翌日、常連の老人にその話をすると、彼は顔を曇らせた。「それは『祇園の影』だ。昔からこの辺りで囁かれてる話さ。人の形を借りて現れるけど、正体は誰も知らない。見つめられると、魂を抜かれるって言うんだ」。私は半信半疑だったが、その夜から奇妙なことが続いた。店の梁から聞こえる軋み音が、まるで誰かが歩くような足音に変わり、閉店後の店内で誰かが囁くような声が聞こえるようになった。鏡に映る自分の顔が、時折、知らない誰かの顔に見えることもあった。

数日後、店の裏庭で古い井戸を見つけた。普段は板で蓋をされていたが、その日はなぜか板が外れ、黒々とした水面が覗いていた。覗き込むと、水面に映るのは私の顔ではなく、あの男の青白い顔だった。目が合った瞬間、井戸の底から無数の手が伸びてきて、私の腕を掴んだ。冷たく、ぬめった感触に悲鳴を上げ、必死にもがいて逃れたが、腕には赤黒い痣が残った。

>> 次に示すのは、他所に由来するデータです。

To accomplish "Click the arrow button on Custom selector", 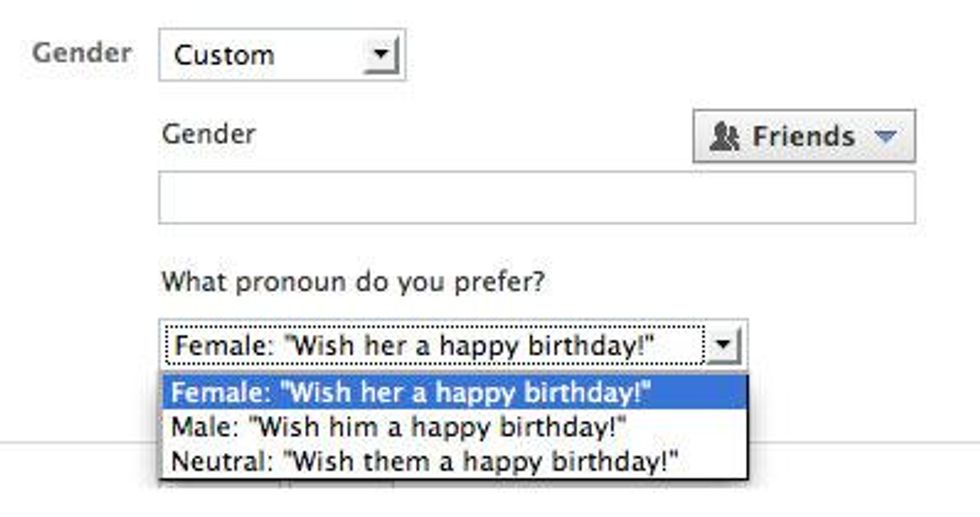I will (381, 54).
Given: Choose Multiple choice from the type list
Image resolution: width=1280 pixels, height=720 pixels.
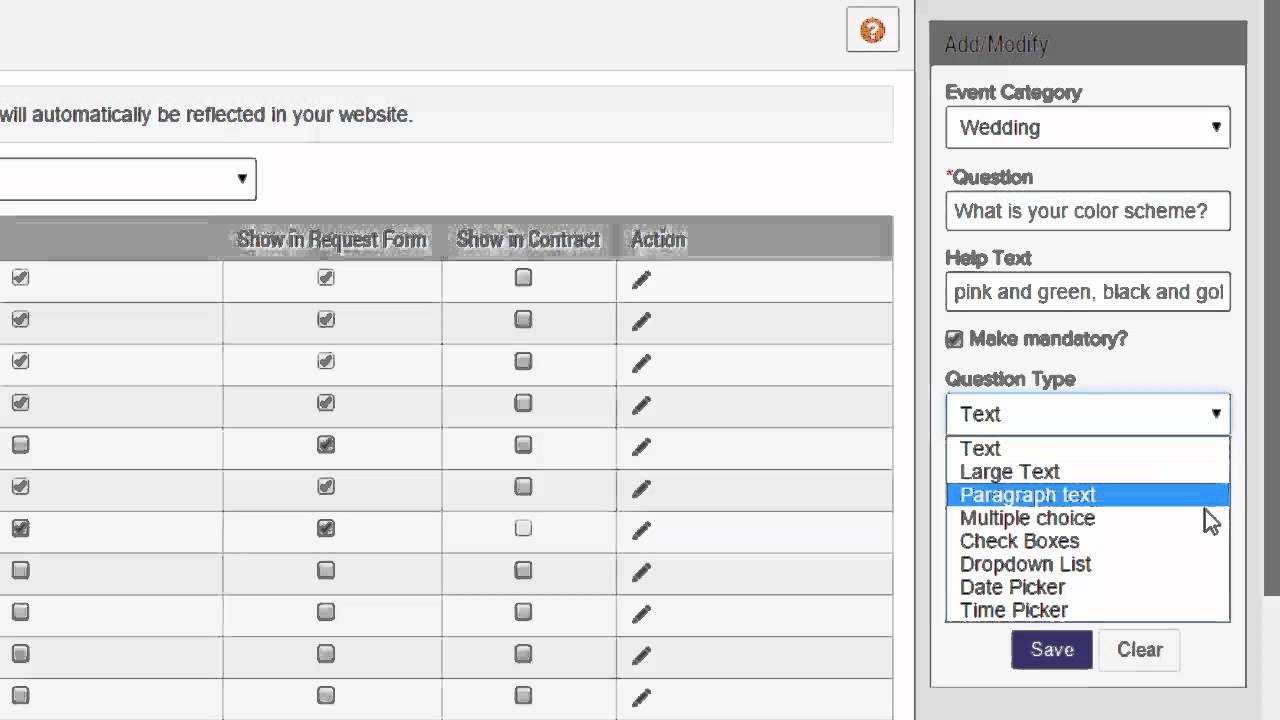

それからというもの、私は毎夜、夢の中であの男に追いかけられるようになった。夢の中の彼は、人の形を捨て、黒い霧のような姿で迫ってくる。逃げても逃げても、どこまでも追いかけてくるのだ。ある夜、夢の中で彼が言った。「お前はもう俺の一部だ」。その声は、私の頭の中で直接響くようだった。

恐怖に耐えかね、私は店を辞めた。だが、引っ越した先でも、夜になると窓の外に黒い影が揺れるのを見た。カーテンを閉めても、影はガラス越しに私の動きを追うように動く。ある晩、ついに我慢できず、影に向かって叫んだ。「何だよ!何が欲しいんだ!」すると、窓の外から低く、掠れた声が聞こえた。「お前の全てだ」。

私は京都を離れた。遠く離れた街で新しい生活を始めたが、夜になると今でもあの影が現れることがある。電灯が消えた瞬間、部屋の隅に黒い塊が蠢く。鏡を見ると、時折、自分の瞳の奥にあの男の青白い顔が浮かぶ。私はもう、あの祇園の夜から逃れられないのかもしれない。

今でも祇園の路地裏を通る人々は、深夜に不気味な影を見ることがあるという。人の形をした『何か』が、静かに獲物を探しているのだ。もし、祇園の夜に青白い男を見かけたら、決して目を合わせないでほしい。一度見つめられると、あなたもまた、彼の一部になってしまうから。